I always assumed it was a result of how they were leveled by the mines and just meant the hone had seen little use. Interesting that he suggests that they might have developed the high centers due to use (honing on the edge of the stone inward).
 
The high point that he describes is how a lot of vintage razor hones are found. Many Thuringian, cotis, and almost every single Pierre DSO I've bought came this way.

I always assumed it was a result of how they were leveled by the mines and just meant the hone had seen little use. Interesting that he suggests that they might have developed the high centers due to use (honing on the edge of the stone inward).
Slice these videos are interesting indeed! What's fascinating to me is that Dovo is required to prepare there hones in this manner per the trade guild guidelines according to the 2nd video...
 
A convex hone and a straight edge would have the same advantage as honing a smile on a flat hone, which is that you are not contacting the whole edge at the same time so every part of the edge gets individual attention with regard to pressure.
 
Yep, I noticed the shape of their hone from the very first time I saw the Dovo factory video on How It's Made. It's almost certainly trade guild spec'ed for a reason. This way they get a good apex all the way down the razor's edge as fast as possible. No worries about whether a slight warp or similar issue will make a blade take a long time to hone. Time is money in a manufacturing setting. Personally I'd rather have a flat hone and a smiling blade - YMMV.
 

Steve56

Ask me about shaving naked!
I'm with Eric and bluesman7.

**STORED ROWS**:
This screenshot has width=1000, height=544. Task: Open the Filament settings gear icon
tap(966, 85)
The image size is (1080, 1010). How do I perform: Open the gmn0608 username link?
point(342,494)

---

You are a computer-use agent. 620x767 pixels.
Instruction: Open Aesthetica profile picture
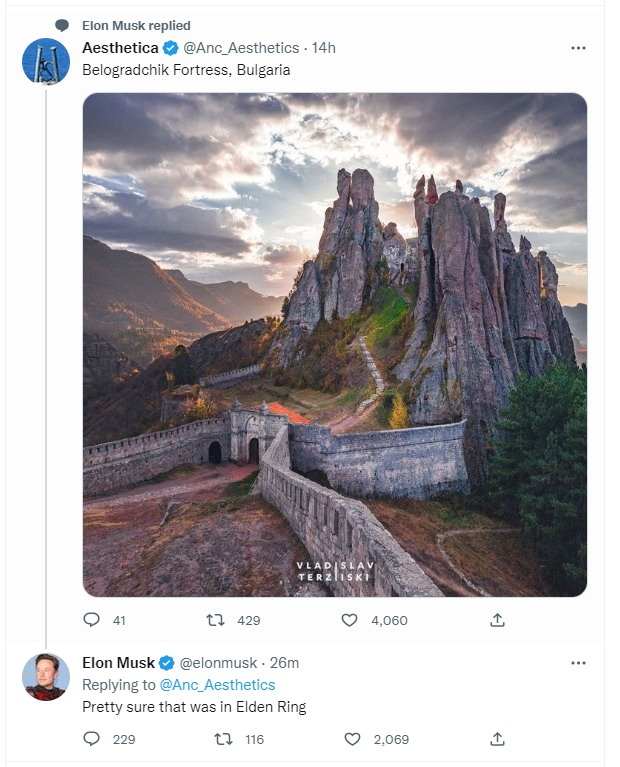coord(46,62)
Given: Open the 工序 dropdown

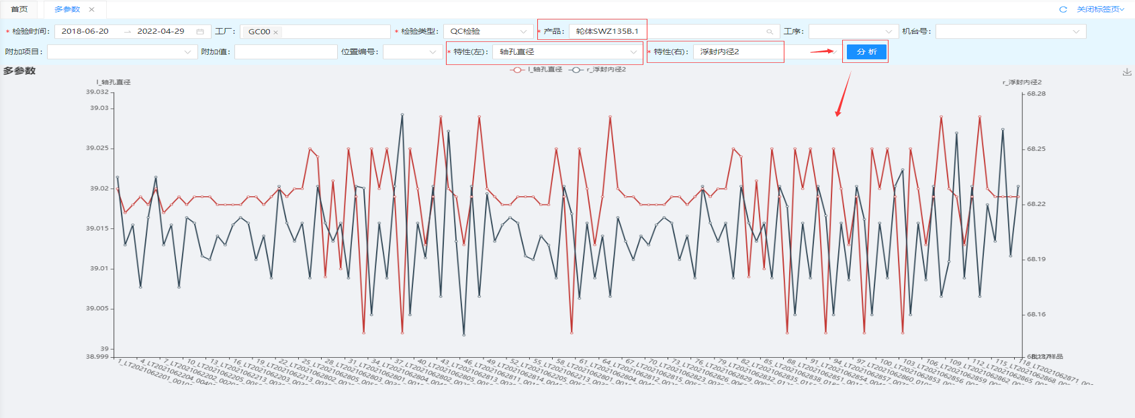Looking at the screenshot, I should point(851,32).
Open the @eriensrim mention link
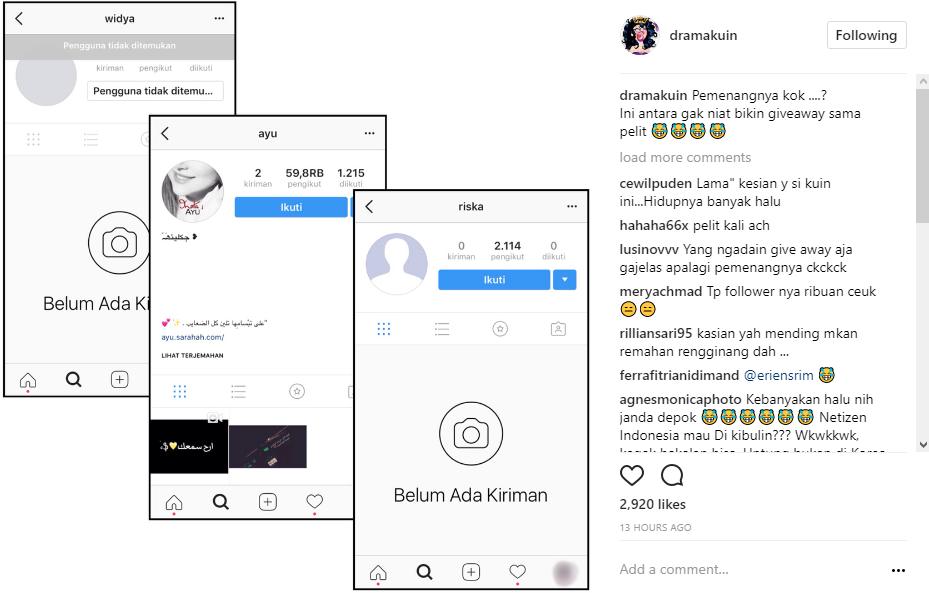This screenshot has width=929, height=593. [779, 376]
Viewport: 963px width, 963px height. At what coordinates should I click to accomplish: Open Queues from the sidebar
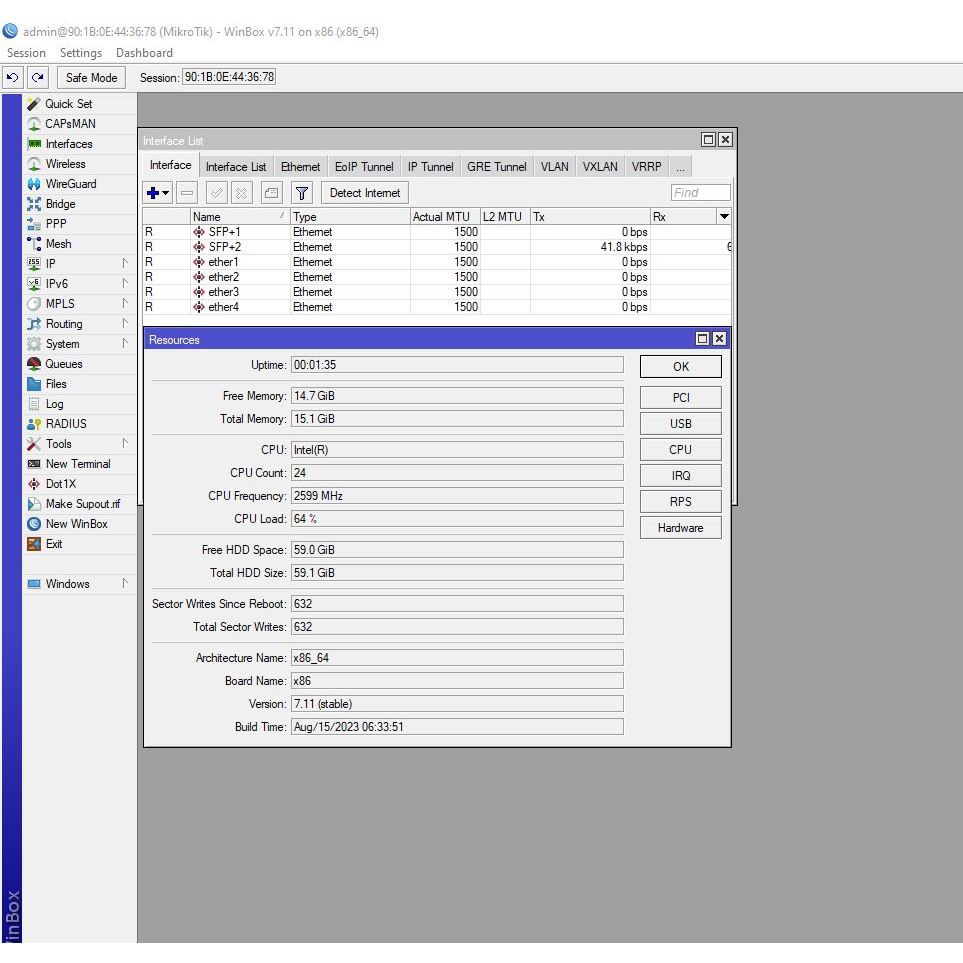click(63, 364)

---

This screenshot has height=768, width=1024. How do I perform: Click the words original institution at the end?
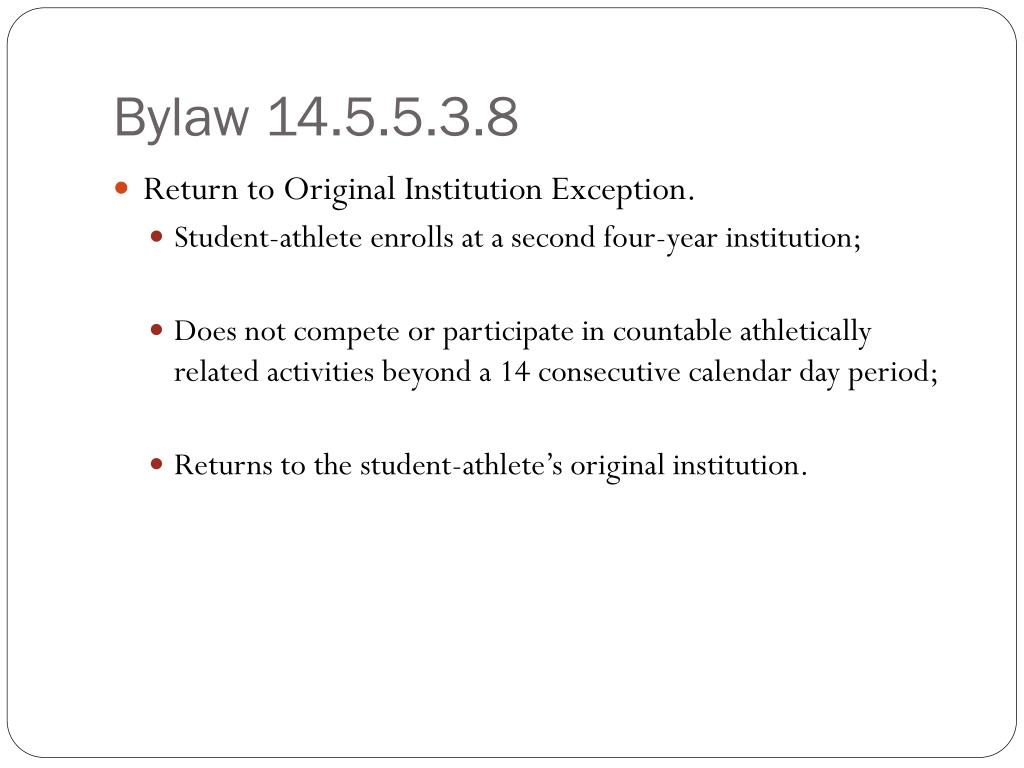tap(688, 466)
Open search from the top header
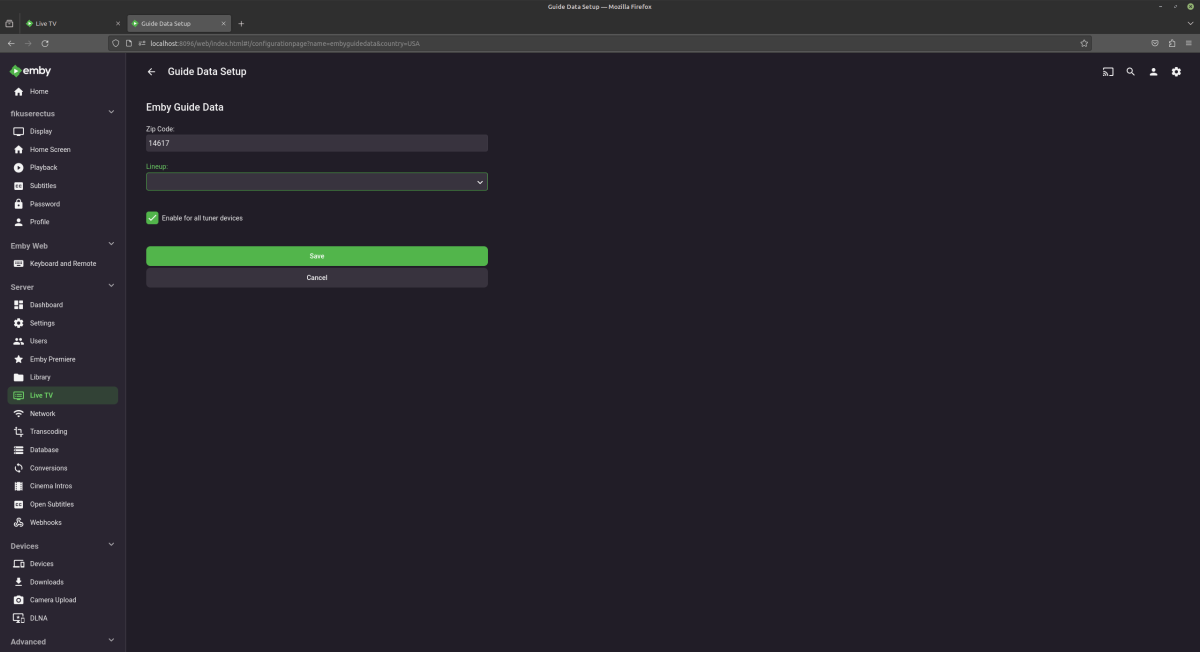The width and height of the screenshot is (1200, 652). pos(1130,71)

**WRITTEN EXERCISE A**: From the forum thread on razor hones, repeat word for word the part that opens with the words containing "Slice these videos" and closes with "regard to pressure.".
**WRITTEN EXERCISE B**: In the forum thread on razor hones, which hones does one poster say came with a high point in the center?
**WRITTEN EXERCISE C**: According to the forum thread on razor hones, why does a convex hone used with a straight edge have the same advantage as honing a smile on a flat hone?

**TASK OUTPUT A**:
Slice these videos are interesting indeed! What's fascinating to me is that Dovo is required to prepare there hones in this manner per the trade guild guidelines according to the 2nd video...
 
A convex hone and a straight edge would have the same advantage as honing a smile on a flat hone, which is that you are not contacting the whole edge at the same time so every part of the edge gets individual attention with regard to pressure.

**TASK OUTPUT B**: Many Thuringian hones, cotis, and almost every Pierre DSO that poster bought.

**TASK OUTPUT C**: In both cases the whole edge is not touching the hone at the same time. Because of that, every part of the edge gets individual attention with regard to pressure.